**** Recorded information ****
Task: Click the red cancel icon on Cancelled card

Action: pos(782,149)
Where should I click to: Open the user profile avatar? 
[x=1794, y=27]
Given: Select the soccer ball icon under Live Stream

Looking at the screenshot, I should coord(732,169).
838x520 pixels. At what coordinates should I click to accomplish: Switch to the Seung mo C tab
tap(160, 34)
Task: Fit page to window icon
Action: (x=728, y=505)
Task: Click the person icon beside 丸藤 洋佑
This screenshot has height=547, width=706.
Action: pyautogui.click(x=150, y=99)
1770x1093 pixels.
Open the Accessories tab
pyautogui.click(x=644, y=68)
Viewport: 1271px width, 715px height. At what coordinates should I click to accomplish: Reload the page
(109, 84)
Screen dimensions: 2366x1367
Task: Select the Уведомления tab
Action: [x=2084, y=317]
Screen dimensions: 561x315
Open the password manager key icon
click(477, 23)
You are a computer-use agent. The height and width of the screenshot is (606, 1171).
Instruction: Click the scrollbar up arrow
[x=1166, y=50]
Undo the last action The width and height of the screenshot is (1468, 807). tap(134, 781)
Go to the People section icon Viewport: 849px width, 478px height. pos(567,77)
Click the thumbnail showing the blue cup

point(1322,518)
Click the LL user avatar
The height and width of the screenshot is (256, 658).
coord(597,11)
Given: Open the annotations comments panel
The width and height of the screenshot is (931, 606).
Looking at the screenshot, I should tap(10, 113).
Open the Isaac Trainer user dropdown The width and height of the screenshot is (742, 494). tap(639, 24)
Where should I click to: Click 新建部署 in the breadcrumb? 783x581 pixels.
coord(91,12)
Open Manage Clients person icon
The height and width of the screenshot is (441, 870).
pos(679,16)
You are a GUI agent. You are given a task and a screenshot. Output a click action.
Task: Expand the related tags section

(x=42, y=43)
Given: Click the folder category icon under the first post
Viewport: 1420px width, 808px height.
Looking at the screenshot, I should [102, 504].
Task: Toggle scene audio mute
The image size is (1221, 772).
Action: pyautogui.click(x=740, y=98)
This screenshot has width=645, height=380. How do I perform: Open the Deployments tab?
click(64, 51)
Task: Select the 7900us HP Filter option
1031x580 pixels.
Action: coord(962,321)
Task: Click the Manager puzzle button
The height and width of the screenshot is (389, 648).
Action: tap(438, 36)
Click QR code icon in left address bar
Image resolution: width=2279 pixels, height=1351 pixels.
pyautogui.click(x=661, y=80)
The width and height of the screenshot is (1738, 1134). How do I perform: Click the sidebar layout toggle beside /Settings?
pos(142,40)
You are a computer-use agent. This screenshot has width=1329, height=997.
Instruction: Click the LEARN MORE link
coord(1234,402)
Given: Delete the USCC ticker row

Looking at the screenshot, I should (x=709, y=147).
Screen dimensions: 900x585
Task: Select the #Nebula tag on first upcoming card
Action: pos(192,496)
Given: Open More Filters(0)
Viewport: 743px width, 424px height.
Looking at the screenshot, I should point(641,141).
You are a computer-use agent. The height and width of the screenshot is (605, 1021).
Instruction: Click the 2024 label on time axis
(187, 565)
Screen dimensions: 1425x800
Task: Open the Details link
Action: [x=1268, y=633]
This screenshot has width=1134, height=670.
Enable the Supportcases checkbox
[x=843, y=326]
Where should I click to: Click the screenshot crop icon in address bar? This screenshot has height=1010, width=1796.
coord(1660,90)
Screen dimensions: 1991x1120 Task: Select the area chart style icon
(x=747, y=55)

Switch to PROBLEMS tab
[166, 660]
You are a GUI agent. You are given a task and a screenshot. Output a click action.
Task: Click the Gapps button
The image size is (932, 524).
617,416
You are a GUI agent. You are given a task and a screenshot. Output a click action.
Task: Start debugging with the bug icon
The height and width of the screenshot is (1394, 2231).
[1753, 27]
****
| What you have to do |
Retype every entry above, word for word.

| Result of this exercise |
Task: Click the red cancel icon on Cancelled card

Action: pos(782,149)
Where should I click to: Open the user profile avatar? 
[x=1794, y=27]
Given: Select the soccer ball icon under Live Stream

Looking at the screenshot, I should coord(732,169).
838x520 pixels. At what coordinates should I click to accomplish: Switch to the Seung mo C tab
tap(160, 34)
Task: Fit page to window icon
Action: (x=728, y=505)
Task: Click the person icon beside 丸藤 洋佑
This screenshot has height=547, width=706.
Action: pyautogui.click(x=150, y=99)
1770x1093 pixels.
Open the Accessories tab
pyautogui.click(x=644, y=68)
Viewport: 1271px width, 715px height. At what coordinates should I click to accomplish: Reload the page
(109, 84)
Screen dimensions: 2366x1367
Task: Select the Уведомления tab
Action: [x=2084, y=317]
Screen dimensions: 561x315
Open the password manager key icon
click(477, 23)
You are a computer-use agent. The height and width of the screenshot is (606, 1171).
Instruction: Click the scrollbar up arrow
[x=1166, y=50]
Undo the last action The width and height of the screenshot is (1468, 807). tap(134, 781)
Go to the People section icon Viewport: 849px width, 478px height. pos(567,77)
Click the thumbnail showing the blue cup

point(1322,518)
Click the LL user avatar
The height and width of the screenshot is (256, 658).
coord(597,11)
Given: Open the annotations comments panel
The width and height of the screenshot is (931, 606).
Looking at the screenshot, I should tap(10, 113).
Open the Isaac Trainer user dropdown The width and height of the screenshot is (742, 494). tap(639, 24)
Where should I click to: Click 新建部署 in the breadcrumb? 783x581 pixels.
coord(91,12)
Open Manage Clients person icon
The height and width of the screenshot is (441, 870).
pos(679,16)
You are a GUI agent. You are given a task and a screenshot. Output a click action.
Task: Expand the related tags section

(x=42, y=43)
Given: Click the folder category icon under the first post
Viewport: 1420px width, 808px height.
Looking at the screenshot, I should [102, 504].
Task: Toggle scene audio mute
The image size is (1221, 772).
Action: pyautogui.click(x=740, y=98)
This screenshot has width=645, height=380. How do I perform: Open the Deployments tab?
click(64, 51)
Task: Select the 7900us HP Filter option
1031x580 pixels.
Action: coord(962,321)
Task: Click the Manager puzzle button
The height and width of the screenshot is (389, 648).
Action: tap(438, 36)
Click QR code icon in left address bar
Image resolution: width=2279 pixels, height=1351 pixels.
pyautogui.click(x=661, y=80)
The width and height of the screenshot is (1738, 1134). How do I perform: Click the sidebar layout toggle beside /Settings?
pos(142,40)
You are a computer-use agent. This screenshot has width=1329, height=997.
Instruction: Click the LEARN MORE link
coord(1234,402)
Given: Delete the USCC ticker row

Looking at the screenshot, I should (x=709, y=147).
Screen dimensions: 900x585
Task: Select the #Nebula tag on first upcoming card
Action: pos(192,496)
Given: Open More Filters(0)
Viewport: 743px width, 424px height.
Looking at the screenshot, I should point(641,141).
You are a computer-use agent. The height and width of the screenshot is (605, 1021).
Instruction: Click the 2024 label on time axis
(187, 565)
Screen dimensions: 1425x800
Task: Open the Details link
Action: [x=1268, y=633]
This screenshot has width=1134, height=670.
Enable the Supportcases checkbox
[x=843, y=326]
Where should I click to: Click the screenshot crop icon in address bar? This screenshot has height=1010, width=1796.
coord(1660,90)
Screen dimensions: 1991x1120 Task: Select the area chart style icon
(x=747, y=55)

Switch to PROBLEMS tab
[166, 660]
You are a GUI agent. You are given a task and a screenshot. Output a click action.
Task: Click the Gapps button
The image size is (932, 524).
617,416
You are a GUI agent. You are given a task and a screenshot. Output a click action.
Task: Start debugging with the bug icon
The height and width of the screenshot is (1394, 2231).
[1753, 27]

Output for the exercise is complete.